> [Saved entries]:
::::

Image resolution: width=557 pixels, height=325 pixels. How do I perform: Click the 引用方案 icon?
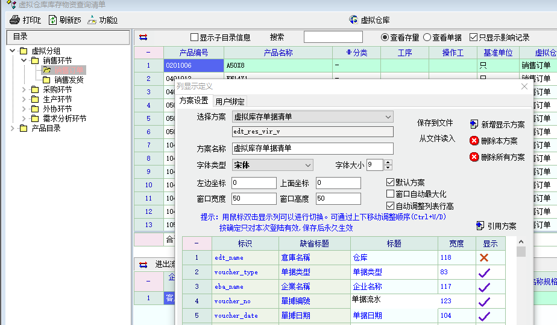pos(480,225)
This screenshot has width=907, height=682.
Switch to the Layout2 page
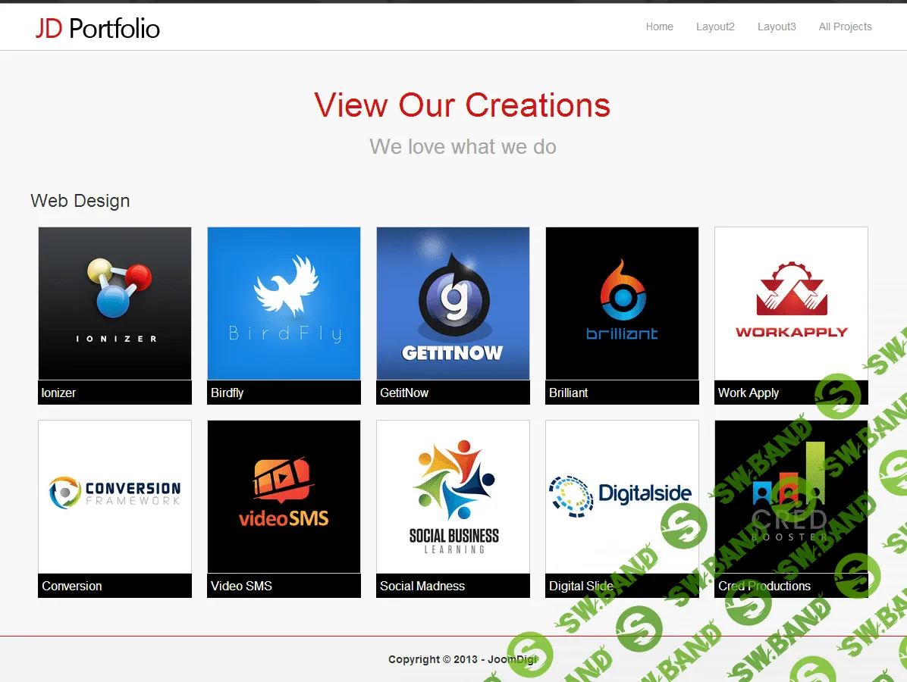[715, 27]
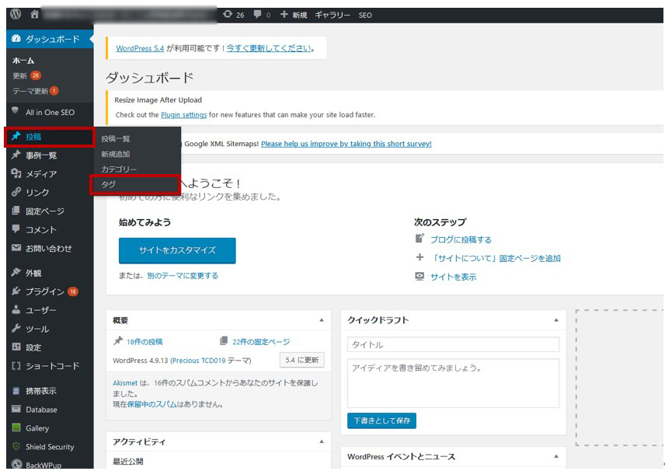Viewport: 665px width, 471px height.
Task: Open the Plugin settings link
Action: 183,115

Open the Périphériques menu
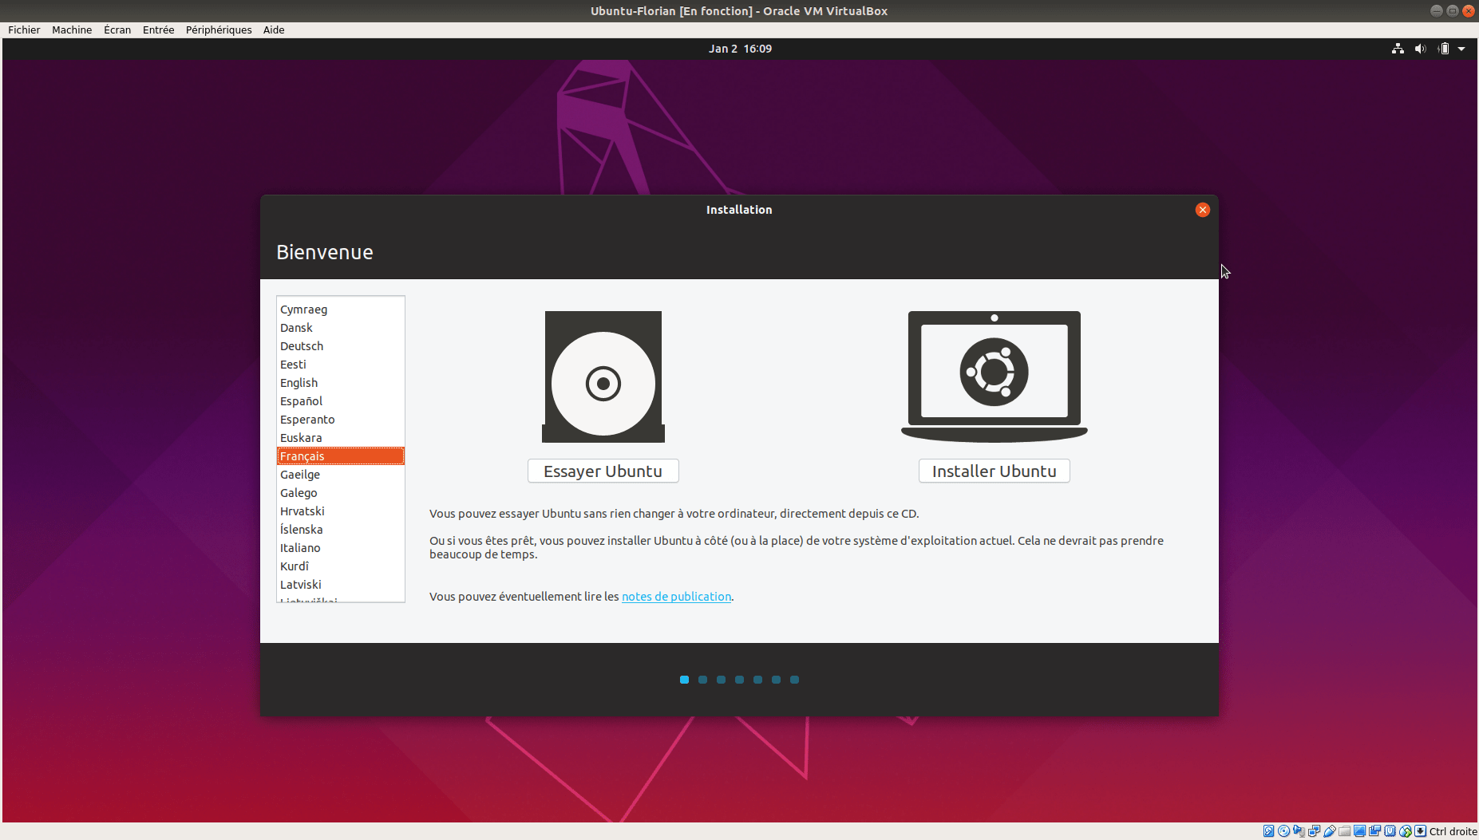pos(219,30)
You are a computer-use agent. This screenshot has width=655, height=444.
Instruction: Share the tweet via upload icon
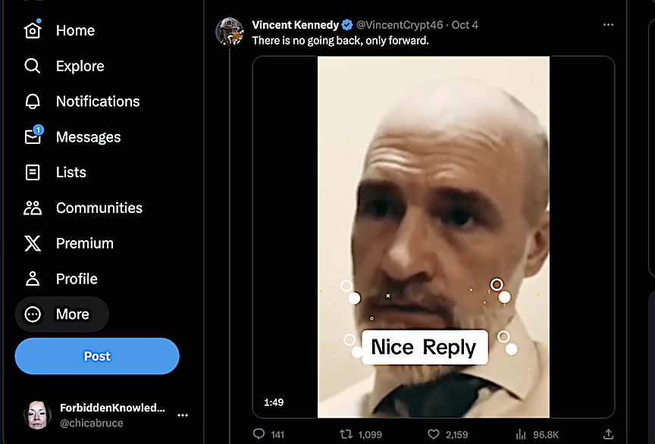(x=608, y=434)
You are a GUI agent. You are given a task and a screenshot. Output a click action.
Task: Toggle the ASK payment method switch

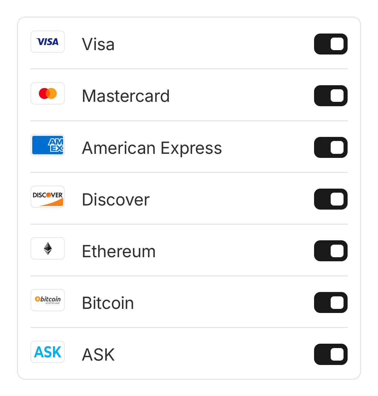tap(331, 354)
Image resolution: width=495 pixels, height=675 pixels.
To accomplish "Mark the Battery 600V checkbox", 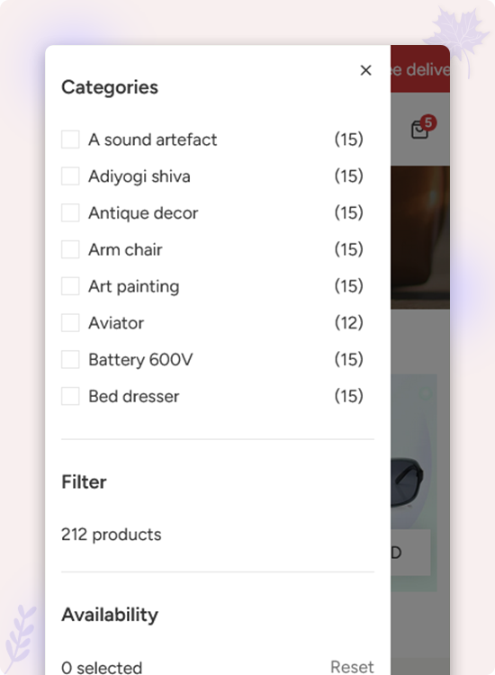I will [70, 359].
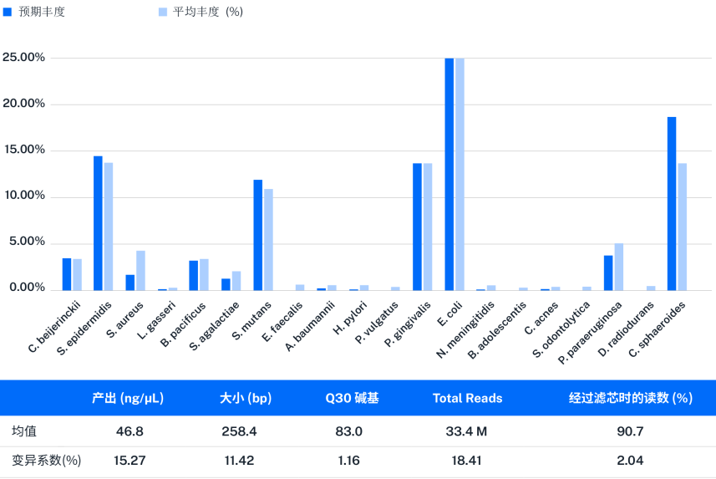716x479 pixels.
Task: Click the light blue 平均丰度 legend swatch
Action: point(162,13)
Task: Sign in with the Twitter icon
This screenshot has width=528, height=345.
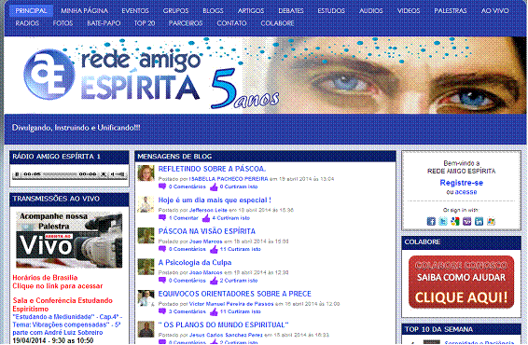Action: (443, 221)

::::

In the records above, find every line with the word "agent" and copy it.

You are a computer-use agent. This screenshot has width=655, height=444.
You are a GUI agent. You are given a task and a screenshot. Output a click action.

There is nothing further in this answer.